FIG. 3 is an explanatory view showing a manufacturing process of the multistage vacuum pump rotor according to the present invention.

FIG. 4 is a view on arrow IV in FIG. 3;

FIG. 5 is a cross-sectional view of a conventional multi-stage vacuum pump rotor.

FIG. 6 is a view taken in the direction of the arrow VI in FIG. 5;

[Explanation of symbols]

 Reference Signs List 1 casing 2 rotating body 3 rotating shaft 4 rotor 5, 6 bearing 7 motor 8 gear 10, 11 bearing case 27 grinding tool 33 key 34 sleeve 35 shim

──────────────────────────────────────────────────続 き Continuation of the front page (72) Katsuaki Usui 4-2-1, Motofujisawa, Fujisawa-shi, Kanagawa Inside Ebara Research Institute, Inc. (56) References JP-A-3-145594 (JP, A) JP JP-A-48-79389 (JP, A) JP-A-62-277258 (JP, A) JP-A-56-157903 (JP, A) JP-A-52-55173 (JP, Y2) (58) Fields investigated (Int .Cl. ⁷ , DB name) F04C 23/00-29/10 331

Claims (2)

(57) [Claims] 1. A rotor for a multi-stage vacuum pump comprising a plurality of rotors arranged at intervals in an axial direction of a rotating shaft, wherein a plurality of rotors having a machining allowance are fixed to the rotating shaft, and a grinding tool is rotated.

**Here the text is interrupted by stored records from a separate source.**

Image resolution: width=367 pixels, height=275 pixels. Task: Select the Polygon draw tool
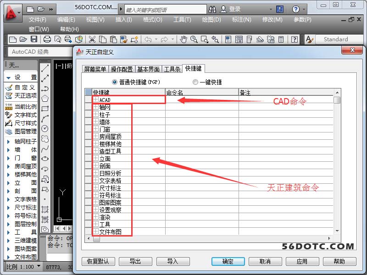point(45,98)
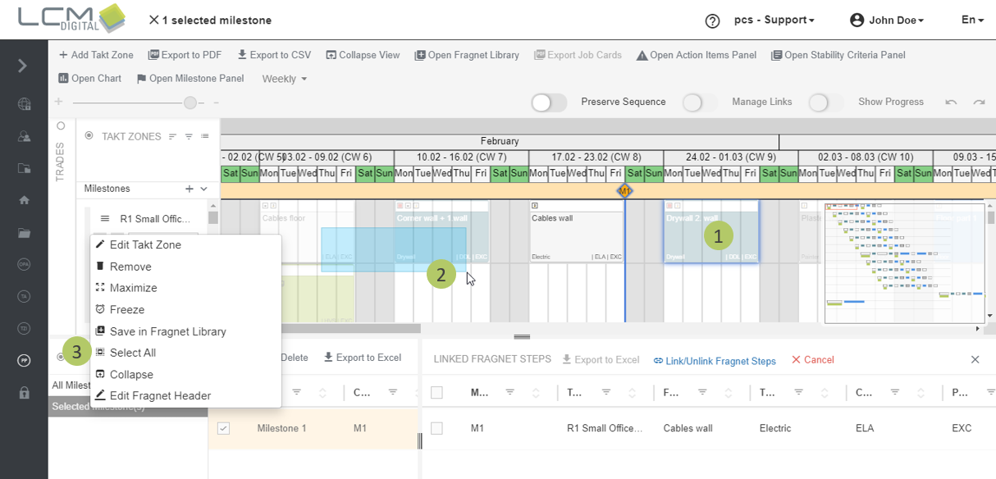The width and height of the screenshot is (996, 479).
Task: Expand the John Doe user menu
Action: tap(887, 20)
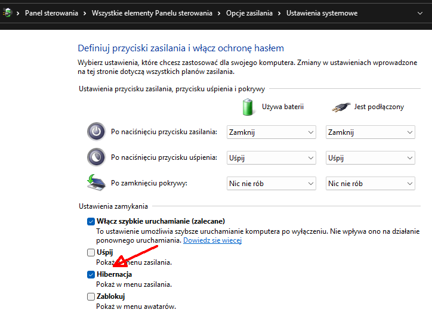
Task: Click the power button icon
Action: [x=95, y=132]
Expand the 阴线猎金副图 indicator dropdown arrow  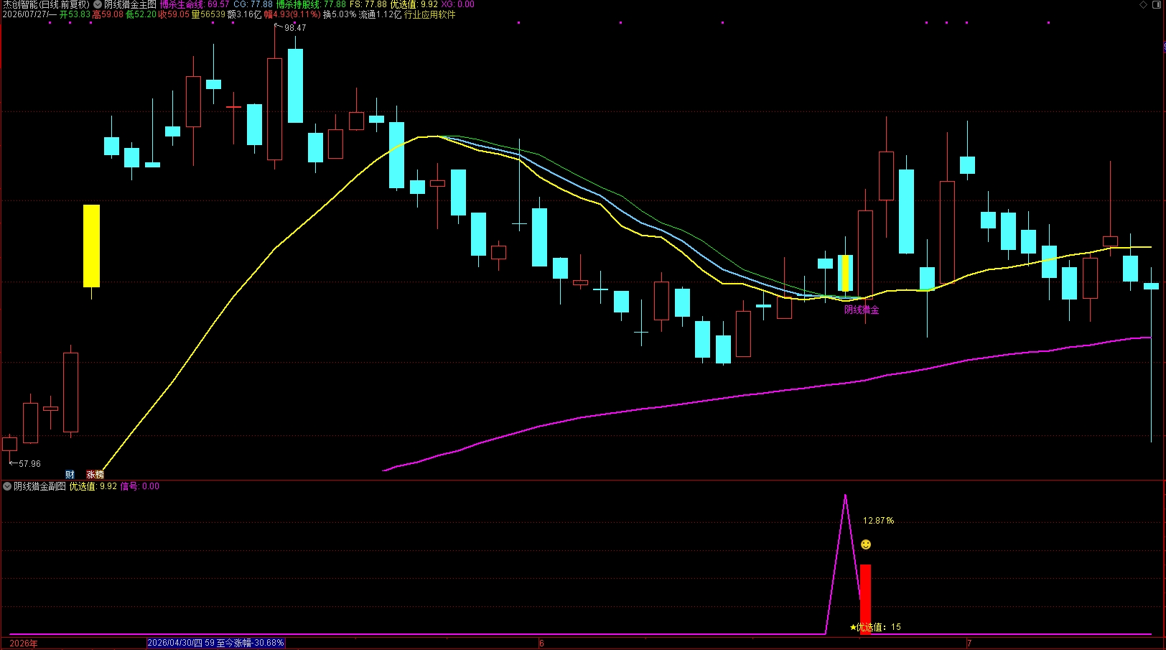[x=7, y=486]
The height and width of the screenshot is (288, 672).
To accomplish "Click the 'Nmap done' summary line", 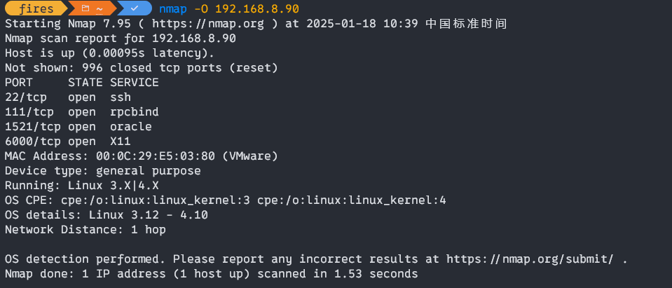I will [212, 273].
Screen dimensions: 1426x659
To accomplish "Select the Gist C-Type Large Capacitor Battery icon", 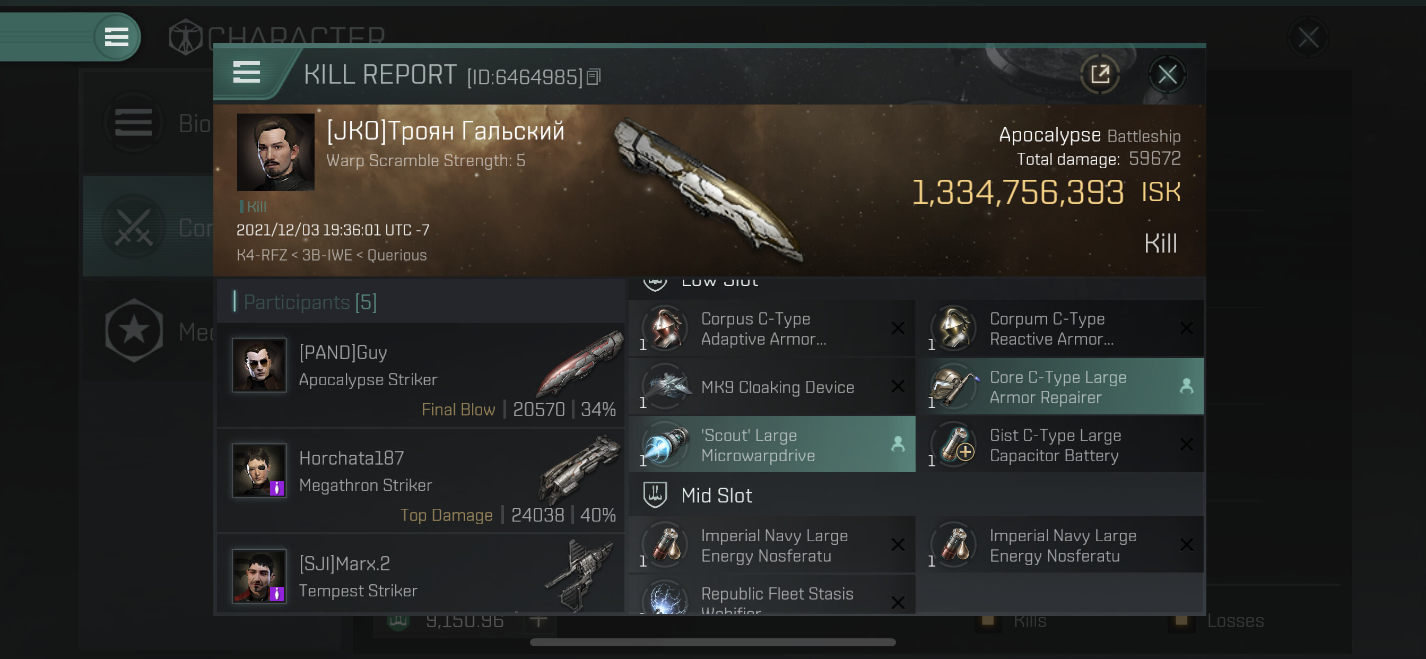I will click(955, 444).
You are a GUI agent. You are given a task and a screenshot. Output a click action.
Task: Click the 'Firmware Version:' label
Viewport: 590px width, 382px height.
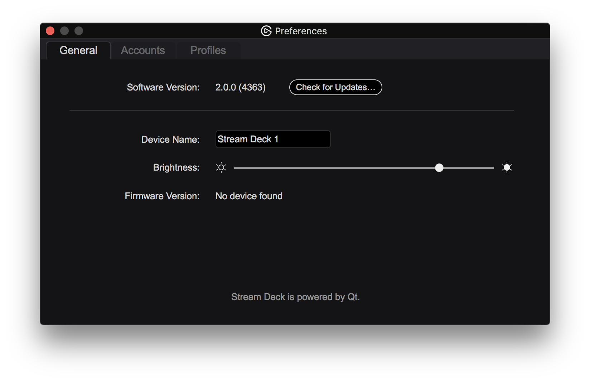point(162,196)
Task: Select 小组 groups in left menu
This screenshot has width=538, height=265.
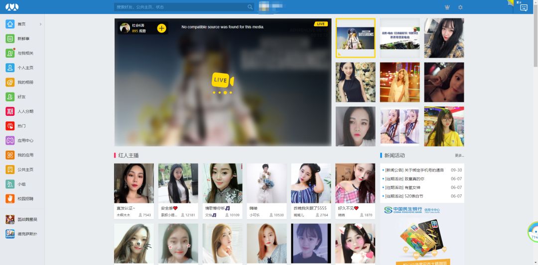Action: click(21, 184)
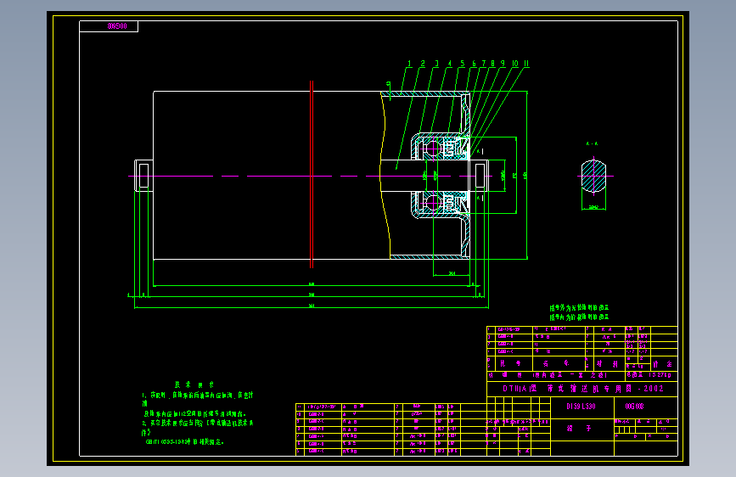Click the green notes above the parts list

point(579,312)
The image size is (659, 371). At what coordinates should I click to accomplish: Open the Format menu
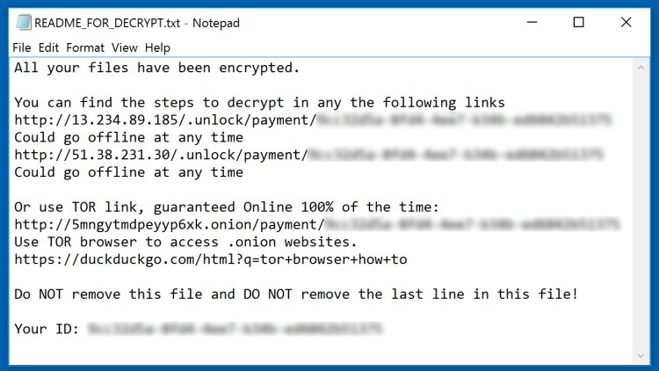85,47
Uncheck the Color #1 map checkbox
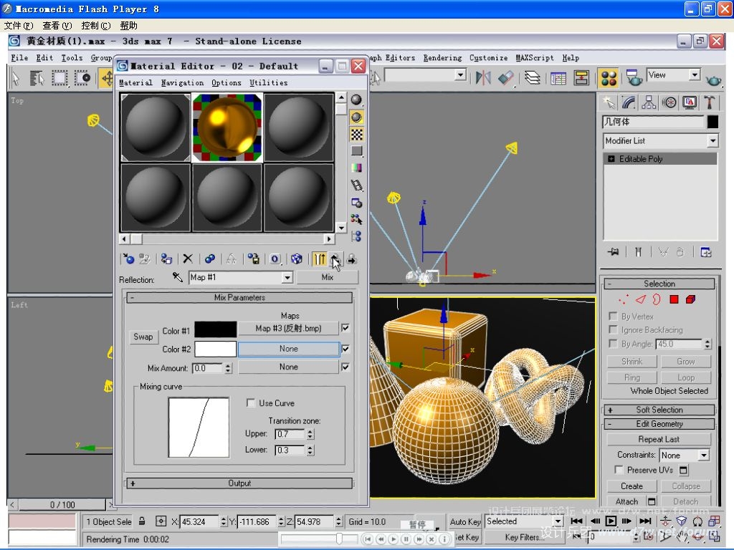Image resolution: width=734 pixels, height=550 pixels. [x=345, y=329]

Moving along the axis of the shaft
A multi-stage vacuum pump rotor in which the outer peripheral shape of each stage rotor is formed. 2. A plurality of rotors having a machining allowance fixed to a rotating shaft at an interval in the axial direction thereof, and a grinding tool is mounted on the rotating shaft.
Moving along the axial direction of
A method of manufacturing a rotor for a multi-stage vacuum pump, comprising forming an outer peripheral shape of a rotor.